Your task:
Lines from the opening of the material through the line containing "Given: Click the agent-launcher folder icon" must be duplicated word for word. Pictures are not.

--------------------------------------------------

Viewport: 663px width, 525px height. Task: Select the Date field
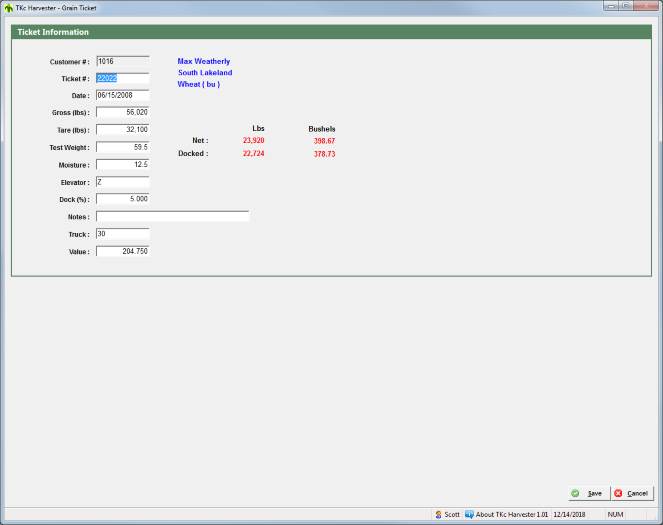pos(122,95)
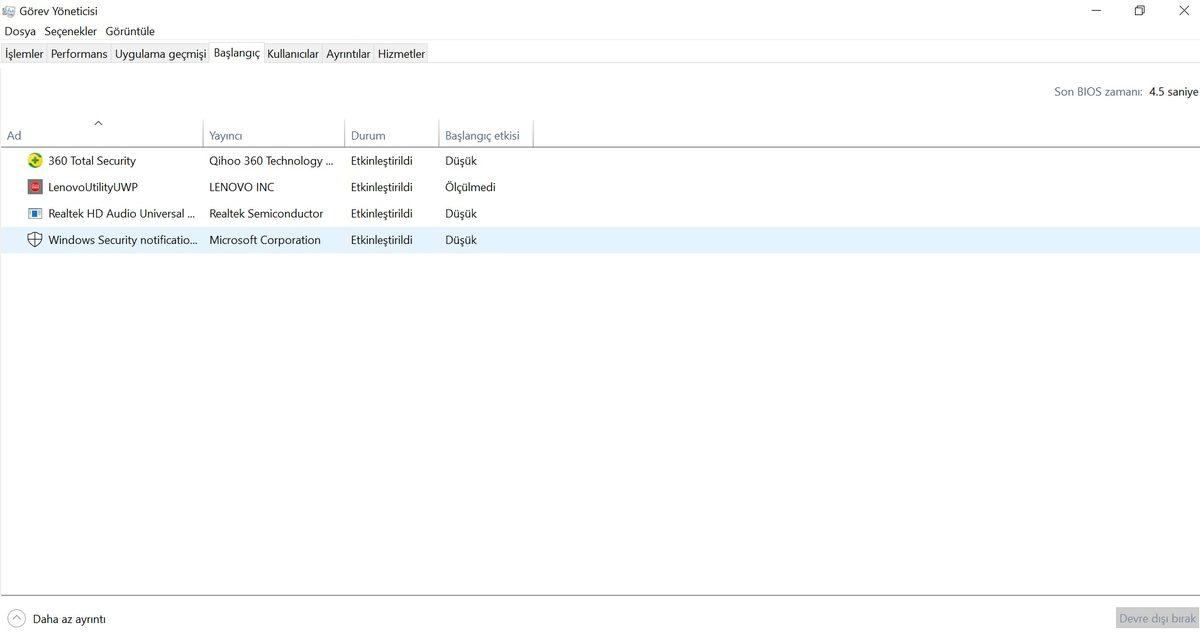Click the Windows Security shield icon
Screen dimensions: 1200x640
click(x=35, y=240)
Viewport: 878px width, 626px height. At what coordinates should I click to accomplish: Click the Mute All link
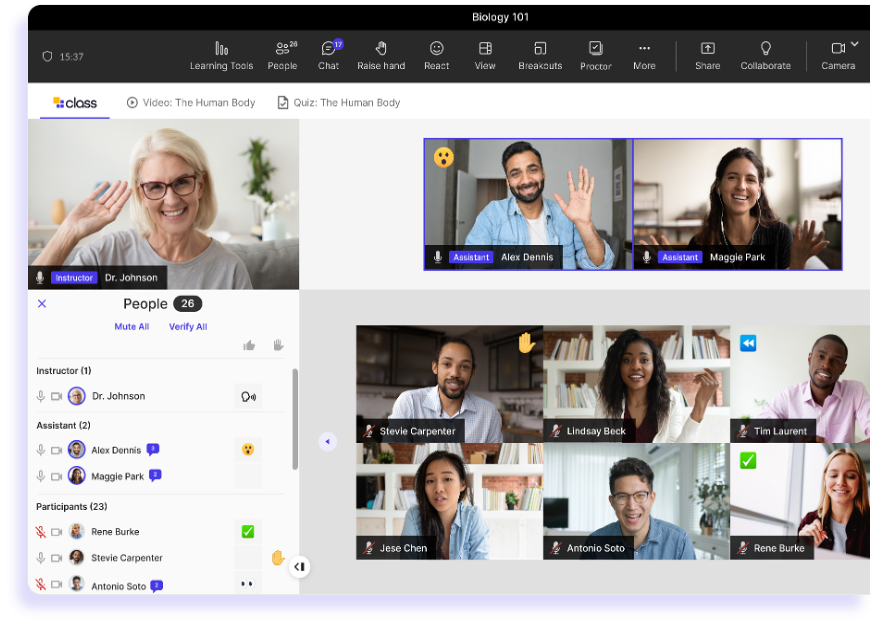click(x=131, y=327)
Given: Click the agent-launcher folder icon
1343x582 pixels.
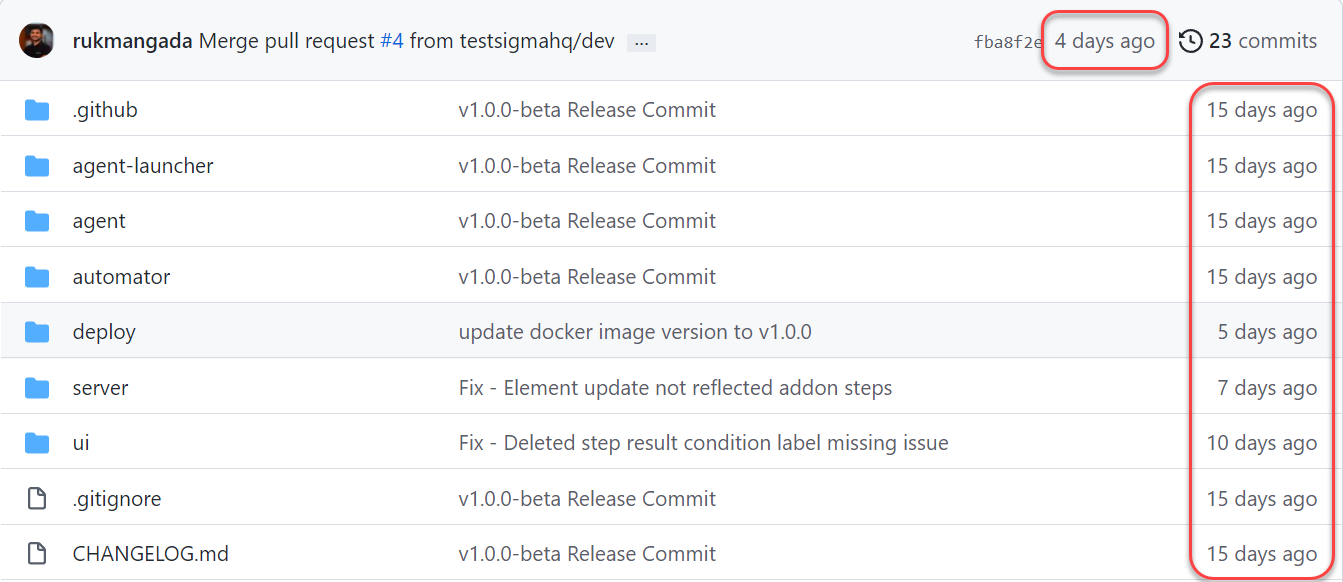Looking at the screenshot, I should click(37, 166).
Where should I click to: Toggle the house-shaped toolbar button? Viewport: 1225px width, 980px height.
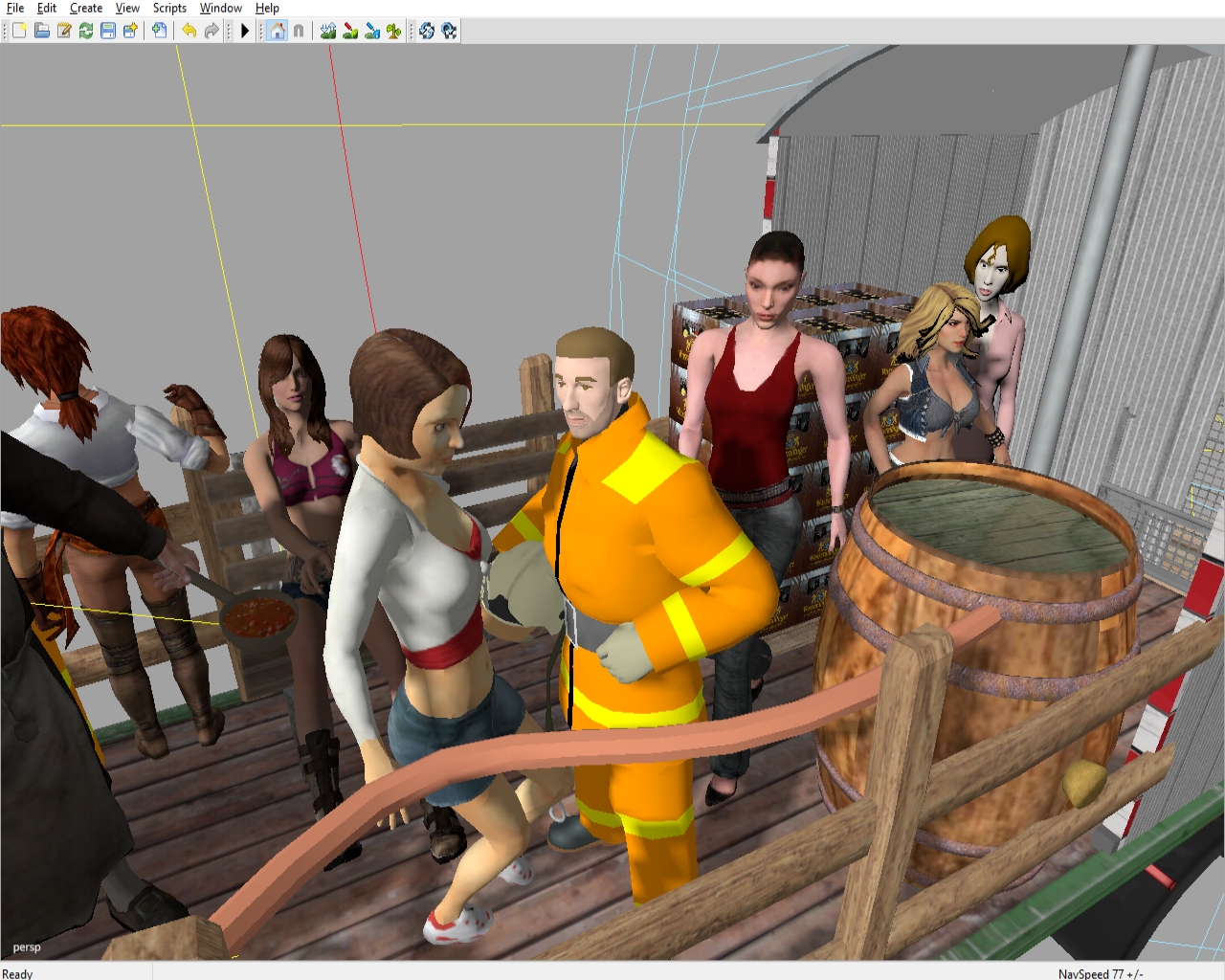(277, 31)
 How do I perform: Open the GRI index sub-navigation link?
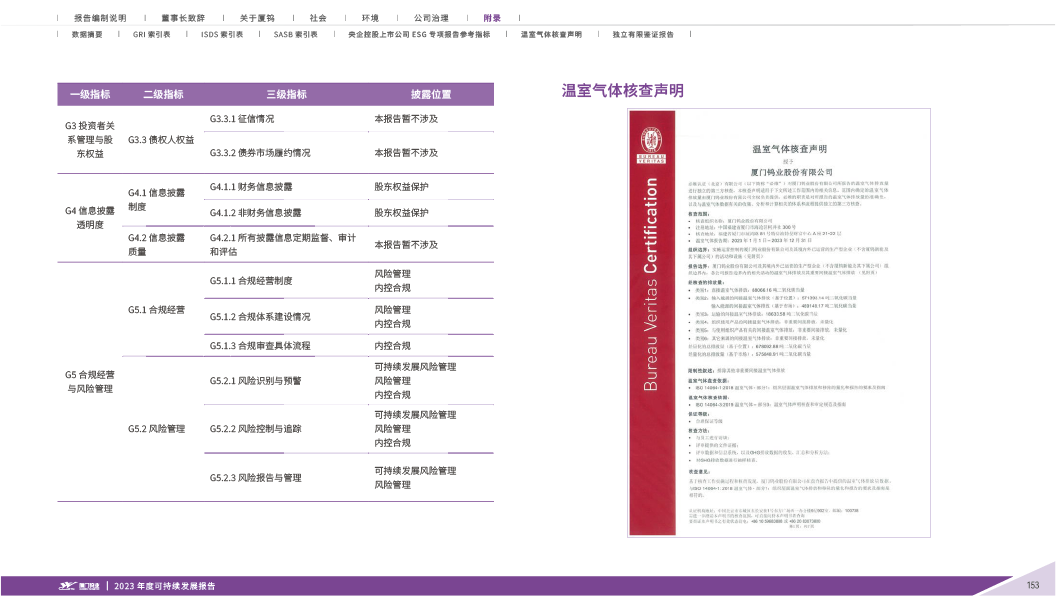pyautogui.click(x=151, y=34)
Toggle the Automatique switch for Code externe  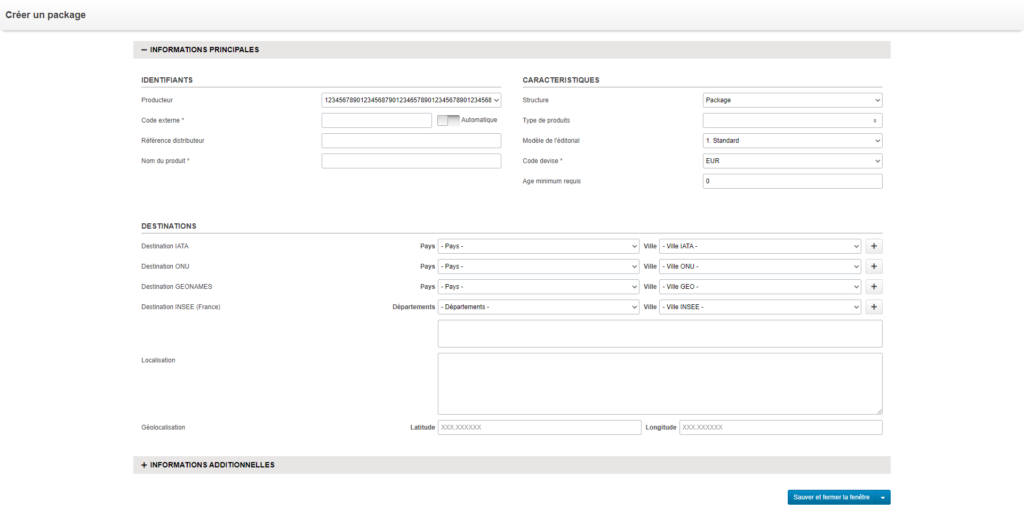click(448, 120)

--------------------------------------------------

Task answer:
Viewport: 663px width, 525px height. Task: Select the Date field
pos(122,95)
Click the Windows Security shield icon
Screen dimensions: 1200x640
click(x=35, y=240)
Viewport: 878px width, 626px height. At what coordinates should I click to accomplish: Click the Mute All link
click(x=131, y=327)
Given: Click the agent-launcher folder icon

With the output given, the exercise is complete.